## [The data]
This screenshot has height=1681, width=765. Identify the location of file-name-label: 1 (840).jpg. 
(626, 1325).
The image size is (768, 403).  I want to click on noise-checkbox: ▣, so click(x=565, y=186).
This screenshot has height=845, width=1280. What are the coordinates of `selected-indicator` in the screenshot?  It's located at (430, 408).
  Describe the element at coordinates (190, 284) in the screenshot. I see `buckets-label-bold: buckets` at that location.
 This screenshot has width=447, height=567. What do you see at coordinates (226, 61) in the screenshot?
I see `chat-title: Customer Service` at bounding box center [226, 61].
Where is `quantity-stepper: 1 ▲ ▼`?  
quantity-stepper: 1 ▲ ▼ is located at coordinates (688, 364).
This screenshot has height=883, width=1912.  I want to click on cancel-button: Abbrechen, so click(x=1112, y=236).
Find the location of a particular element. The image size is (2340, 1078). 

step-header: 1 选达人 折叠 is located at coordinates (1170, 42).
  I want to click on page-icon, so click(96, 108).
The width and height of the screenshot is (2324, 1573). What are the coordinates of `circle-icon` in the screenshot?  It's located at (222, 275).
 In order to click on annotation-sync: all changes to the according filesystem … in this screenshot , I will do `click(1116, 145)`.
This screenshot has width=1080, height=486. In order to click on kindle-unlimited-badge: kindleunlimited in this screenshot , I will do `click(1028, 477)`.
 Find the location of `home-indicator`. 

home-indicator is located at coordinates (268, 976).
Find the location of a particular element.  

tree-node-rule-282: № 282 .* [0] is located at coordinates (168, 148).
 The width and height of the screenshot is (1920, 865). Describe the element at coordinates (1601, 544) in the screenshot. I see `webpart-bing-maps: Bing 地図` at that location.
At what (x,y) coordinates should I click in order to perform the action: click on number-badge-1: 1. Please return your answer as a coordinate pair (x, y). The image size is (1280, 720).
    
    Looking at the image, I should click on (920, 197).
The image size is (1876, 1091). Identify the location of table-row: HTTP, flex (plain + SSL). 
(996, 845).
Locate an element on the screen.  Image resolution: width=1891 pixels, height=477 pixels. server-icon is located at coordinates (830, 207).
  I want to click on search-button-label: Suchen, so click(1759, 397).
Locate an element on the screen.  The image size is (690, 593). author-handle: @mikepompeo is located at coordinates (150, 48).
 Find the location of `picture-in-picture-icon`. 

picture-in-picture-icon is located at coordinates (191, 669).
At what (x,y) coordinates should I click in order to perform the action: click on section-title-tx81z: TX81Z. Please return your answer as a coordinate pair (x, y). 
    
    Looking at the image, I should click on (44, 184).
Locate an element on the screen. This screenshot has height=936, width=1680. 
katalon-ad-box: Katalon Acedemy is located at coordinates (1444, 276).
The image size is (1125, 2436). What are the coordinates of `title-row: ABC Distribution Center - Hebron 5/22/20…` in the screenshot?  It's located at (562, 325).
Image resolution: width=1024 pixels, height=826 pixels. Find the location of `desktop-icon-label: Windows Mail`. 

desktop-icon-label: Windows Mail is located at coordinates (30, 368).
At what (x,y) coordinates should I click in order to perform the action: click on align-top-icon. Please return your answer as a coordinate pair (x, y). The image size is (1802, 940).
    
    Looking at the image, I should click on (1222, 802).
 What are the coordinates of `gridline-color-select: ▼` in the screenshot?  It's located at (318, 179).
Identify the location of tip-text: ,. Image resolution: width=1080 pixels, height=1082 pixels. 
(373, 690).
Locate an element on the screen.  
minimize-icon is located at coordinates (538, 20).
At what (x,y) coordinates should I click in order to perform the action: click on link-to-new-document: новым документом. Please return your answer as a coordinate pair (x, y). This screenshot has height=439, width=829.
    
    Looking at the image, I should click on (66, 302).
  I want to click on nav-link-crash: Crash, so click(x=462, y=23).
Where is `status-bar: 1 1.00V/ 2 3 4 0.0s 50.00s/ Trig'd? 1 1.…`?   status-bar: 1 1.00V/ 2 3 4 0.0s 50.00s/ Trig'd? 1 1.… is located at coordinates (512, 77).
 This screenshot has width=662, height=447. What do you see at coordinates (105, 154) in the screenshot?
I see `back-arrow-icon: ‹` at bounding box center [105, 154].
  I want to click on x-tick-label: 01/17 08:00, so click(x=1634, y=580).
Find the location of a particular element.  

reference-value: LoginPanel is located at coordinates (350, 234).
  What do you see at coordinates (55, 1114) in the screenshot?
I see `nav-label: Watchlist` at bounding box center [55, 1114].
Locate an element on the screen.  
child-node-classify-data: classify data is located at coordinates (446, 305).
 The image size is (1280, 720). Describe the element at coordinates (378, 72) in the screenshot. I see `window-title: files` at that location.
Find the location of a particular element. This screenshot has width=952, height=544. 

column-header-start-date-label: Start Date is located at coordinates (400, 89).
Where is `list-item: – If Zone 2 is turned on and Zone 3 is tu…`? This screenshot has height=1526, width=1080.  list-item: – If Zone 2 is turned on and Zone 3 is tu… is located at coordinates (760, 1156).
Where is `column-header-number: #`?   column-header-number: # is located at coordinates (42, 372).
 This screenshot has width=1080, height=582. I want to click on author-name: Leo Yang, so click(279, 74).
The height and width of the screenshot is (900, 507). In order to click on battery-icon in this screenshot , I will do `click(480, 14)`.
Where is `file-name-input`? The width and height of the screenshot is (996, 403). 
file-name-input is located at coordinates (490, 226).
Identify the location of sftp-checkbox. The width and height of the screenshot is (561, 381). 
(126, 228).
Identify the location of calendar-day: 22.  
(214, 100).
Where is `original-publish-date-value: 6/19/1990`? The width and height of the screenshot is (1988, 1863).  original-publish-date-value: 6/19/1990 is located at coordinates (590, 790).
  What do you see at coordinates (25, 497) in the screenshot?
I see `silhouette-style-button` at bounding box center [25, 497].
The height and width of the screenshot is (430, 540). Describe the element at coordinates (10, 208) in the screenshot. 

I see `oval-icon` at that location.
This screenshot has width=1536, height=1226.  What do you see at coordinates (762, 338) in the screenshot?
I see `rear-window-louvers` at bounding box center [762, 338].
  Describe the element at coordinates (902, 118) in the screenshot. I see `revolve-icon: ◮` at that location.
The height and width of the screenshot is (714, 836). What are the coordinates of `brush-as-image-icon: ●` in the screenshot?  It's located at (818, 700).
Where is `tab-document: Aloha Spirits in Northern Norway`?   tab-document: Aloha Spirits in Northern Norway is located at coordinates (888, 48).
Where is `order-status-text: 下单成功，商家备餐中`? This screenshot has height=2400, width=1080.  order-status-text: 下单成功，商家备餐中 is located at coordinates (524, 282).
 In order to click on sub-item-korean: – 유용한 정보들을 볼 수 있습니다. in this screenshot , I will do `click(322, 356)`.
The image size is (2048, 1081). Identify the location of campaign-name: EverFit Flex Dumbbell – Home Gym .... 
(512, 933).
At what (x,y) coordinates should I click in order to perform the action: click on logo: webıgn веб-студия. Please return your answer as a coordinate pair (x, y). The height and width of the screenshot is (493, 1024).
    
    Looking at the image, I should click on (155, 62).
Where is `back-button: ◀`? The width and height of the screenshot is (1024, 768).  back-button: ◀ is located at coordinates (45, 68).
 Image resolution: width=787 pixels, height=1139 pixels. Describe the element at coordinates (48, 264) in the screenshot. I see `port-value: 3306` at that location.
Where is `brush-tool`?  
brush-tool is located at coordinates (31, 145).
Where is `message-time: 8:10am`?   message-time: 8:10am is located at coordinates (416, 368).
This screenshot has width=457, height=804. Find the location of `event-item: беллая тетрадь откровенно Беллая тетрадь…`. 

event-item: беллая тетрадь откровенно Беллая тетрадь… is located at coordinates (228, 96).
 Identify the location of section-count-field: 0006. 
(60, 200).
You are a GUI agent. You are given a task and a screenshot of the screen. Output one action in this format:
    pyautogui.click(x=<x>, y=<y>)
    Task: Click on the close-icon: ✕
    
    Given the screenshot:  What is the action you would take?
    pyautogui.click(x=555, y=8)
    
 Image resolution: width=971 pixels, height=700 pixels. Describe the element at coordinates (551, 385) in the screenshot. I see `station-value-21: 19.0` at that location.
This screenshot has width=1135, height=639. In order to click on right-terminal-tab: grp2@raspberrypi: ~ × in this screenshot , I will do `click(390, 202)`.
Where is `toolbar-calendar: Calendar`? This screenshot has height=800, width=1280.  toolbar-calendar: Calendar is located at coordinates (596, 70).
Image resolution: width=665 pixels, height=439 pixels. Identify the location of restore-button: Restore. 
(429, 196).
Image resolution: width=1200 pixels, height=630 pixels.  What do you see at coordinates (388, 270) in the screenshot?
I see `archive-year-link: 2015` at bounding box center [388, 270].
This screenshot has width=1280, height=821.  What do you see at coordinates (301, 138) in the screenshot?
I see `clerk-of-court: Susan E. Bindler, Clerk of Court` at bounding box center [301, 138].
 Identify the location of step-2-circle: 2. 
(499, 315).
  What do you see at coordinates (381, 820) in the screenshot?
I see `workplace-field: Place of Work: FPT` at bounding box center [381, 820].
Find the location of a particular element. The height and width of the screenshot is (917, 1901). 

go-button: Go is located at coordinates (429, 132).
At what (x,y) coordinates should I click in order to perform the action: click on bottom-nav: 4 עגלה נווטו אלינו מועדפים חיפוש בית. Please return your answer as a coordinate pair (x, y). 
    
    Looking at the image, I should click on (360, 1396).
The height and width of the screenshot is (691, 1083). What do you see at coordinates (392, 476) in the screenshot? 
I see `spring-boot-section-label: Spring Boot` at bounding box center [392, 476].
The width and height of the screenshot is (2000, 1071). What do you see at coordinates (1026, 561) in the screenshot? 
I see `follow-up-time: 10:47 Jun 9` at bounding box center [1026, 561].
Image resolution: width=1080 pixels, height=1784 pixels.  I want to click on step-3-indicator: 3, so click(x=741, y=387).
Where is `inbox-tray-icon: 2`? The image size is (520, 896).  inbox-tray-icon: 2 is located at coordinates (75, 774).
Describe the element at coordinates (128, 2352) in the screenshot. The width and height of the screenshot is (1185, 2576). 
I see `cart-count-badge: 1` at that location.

## [Problem to work on]
Repeat the entries between the line containing "at (318, 179)." and the line containing "(373, 690).", inclusive, reproducing each line without any change.

## [Solution below]
 What are the coordinates of `gridline-color-select: ▼` in the screenshot?  It's located at (318, 179).
Identify the location of tip-text: ,. Image resolution: width=1080 pixels, height=1082 pixels. 
(373, 690).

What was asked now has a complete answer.